Part of the unique challenge of being head coach at BYU is that those things are part of the job. You won't get hired as head coach unless you're a temple recommend holder. We are close to a decade of Bronco Mendenhall, and that part of the program has never been more amplified and broadcasted then it has during his tenure. One could argue that behind the actual religion department at Brigham Young University, the football program is the most openly religious unit on campus.
The thing is, BYU fans are totally fine with the job Dave Rose, Chris McGown, Jennifer Rockwood, Jeff Judkins, and others are doing when it comes to upholding the standards of the church within their programs. While there is certainly far more exposure for football than their respective sports, there doesn't seem to be expectation on the coaches from other sports to expand their ministry.
Regardless, it is a brilliant move by Bronco, and not just because religion is essential to growth and happiness. It's smart because it puts the results of his program in a place where measuring the success of his team seems trivial.
This quote is well travelled, but this helps, indicate a deliberate positioning of frivolity toward football.
As I stood in front of the Cougar Club, it felt like I was in front of the Pharisees and the Sadducees. Sometimes what play is called on third-and-20 is more important than what we're trying to do here. My hope is that you support us with your heart as you try to find what's most important in life and see the bigger picture, and join us in that purpose.
- Bronco Mendenhall in 2011 BYU Football Fireside
I definitely don't want to be a Pharisee, much less a Sadducee. Maybe I shouldn't have written this column.
The irony is that hundreds of those Pharisees and Sadducees in Cougar Club are busy investing $25,000 into an endowment to pay Marc Bronco Clay Mendenhall more money. The organization is called the "Coaches Circle." Can you think of a less important charity to donate money to than the foundation for fattening the wallet of Bronco Mendenhall? I can't. How is that trying to "find what's most important in life and see the bigger picture?" Imagine you are loaded, how much money would you have to be giving to other things before you'd consider supplementing the handsome salary of Coach Mendenhall? 100 million? 1 billion? 10 billion? Is there even an amount of money?
On the TV show, Mad Men, Don Draper gives insight into the nature of compensation. His employee, Peggy Olson, is upset because she didn't get the kind of recognition she thought she deserved.
Don Draper: "It's your job. I give you money; you give me ideas."
Peggy Olson: "And you never said, 'Thank You!'"
Don Draper: "That's what the money is for!"
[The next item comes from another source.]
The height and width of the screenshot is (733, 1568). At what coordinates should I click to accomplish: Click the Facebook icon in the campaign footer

Bronco Mendenhall's job is to coach great football. While there is a spiritual component to his job, his job title still reads, "Head Football Coach." Fans invest time, energy, emotion, and the almighty dollar into his football program. Even Mendenhall himself has asked the fans to be "Fully Invested" and has blasted fans if he didn't think they were doing it right. From booing a punter, to empty seats on Senior Day, and even what color shirt they wear to the game.
Bronco just wants investment without oversight. Sort of like the federal bailout benefactors.
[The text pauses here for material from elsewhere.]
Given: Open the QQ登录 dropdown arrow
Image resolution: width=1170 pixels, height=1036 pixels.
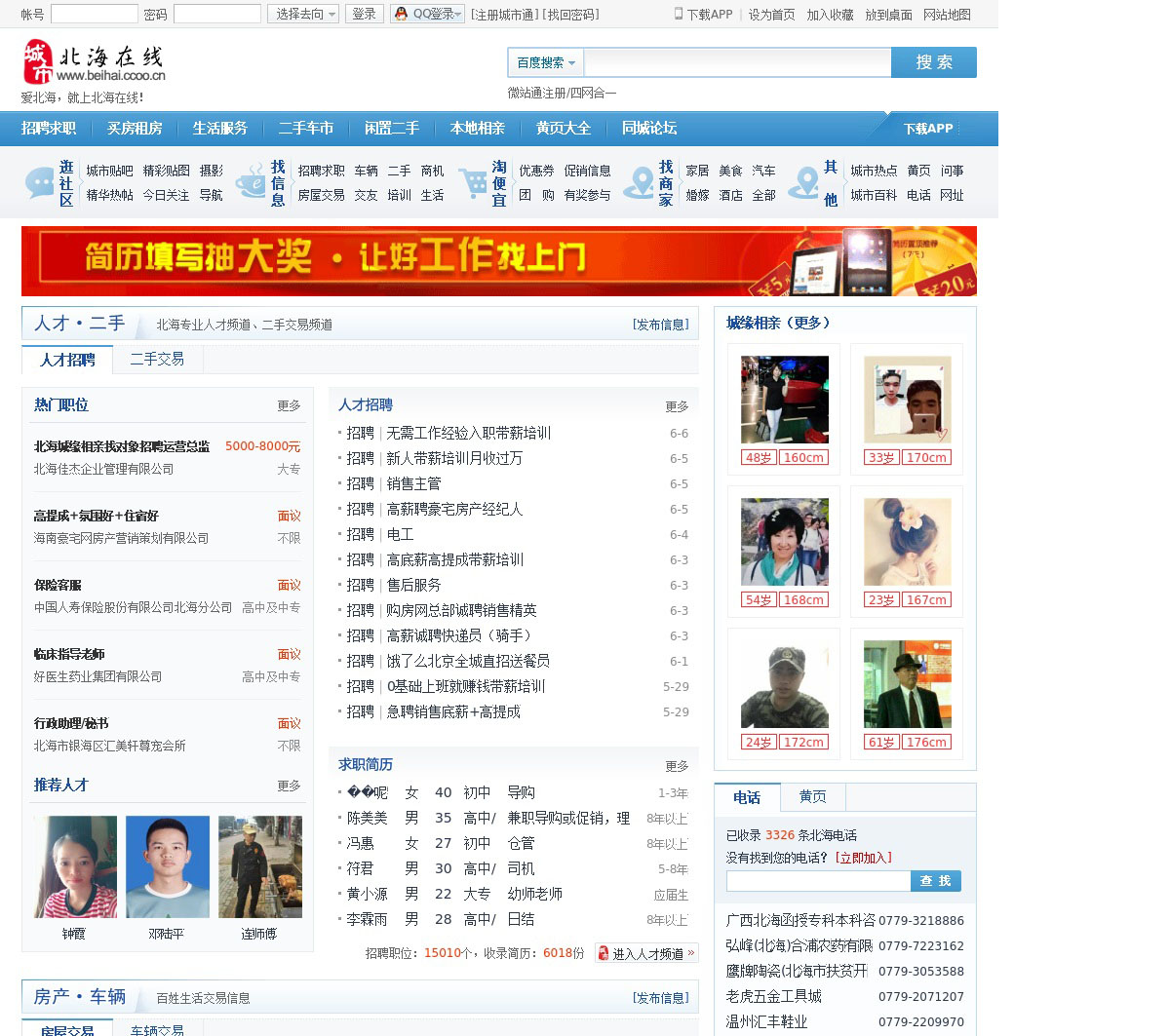Looking at the screenshot, I should 458,14.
Besides, to Bronco, a fan's oversight doesn't matter. There are loyal fans and fickle fans. Both are uneducated and shouldn't evaluate football. So why care what they think?
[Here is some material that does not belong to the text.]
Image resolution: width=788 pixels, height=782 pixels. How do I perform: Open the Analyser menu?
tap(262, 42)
Despite this, fans certainly don't think that Bronco Mendenhall is a bad guy, it is just hard to cheer for him. It's hard to have his back and give him our full support. Mendenhall's attitude toward fans reminds me of a heel wrestler.
Heel wrestlers say things like:
"Before coming to Utah, I didn't know if there were going to be more Mormons or morons. But now I can say that there are more morons."
- Christian at a house show in the Maverick Center, March 2014
"I tried. I tried so hard to empathize with all your weaknesses. I implored every single one of you to just say "no," and all my empathy got was for you to love Jeff Hardy that much more than you already did. But this will not deter me. I will stay the course; I still believe in teaching you people the difference between right and wrong. Oh, obviously it's gonna be challenging, listening to you people, and by the looks of some of you, it's gonna be a big challenge. But just like any other challenge that's come down the pipe in my lifetime, I'm gonna meet that challenge head on like a man. Whether you like it or not, whether you know it or not, you deserve better. This entire world deserves better. What you need is a leader. you need a strong leader who's gonna stand up in the face of adversity and just say "no." You need a strong leader that's gonna carry the banner of the World Heavyweight Championship with honor, with pride, respect, dignity, integrity, and class."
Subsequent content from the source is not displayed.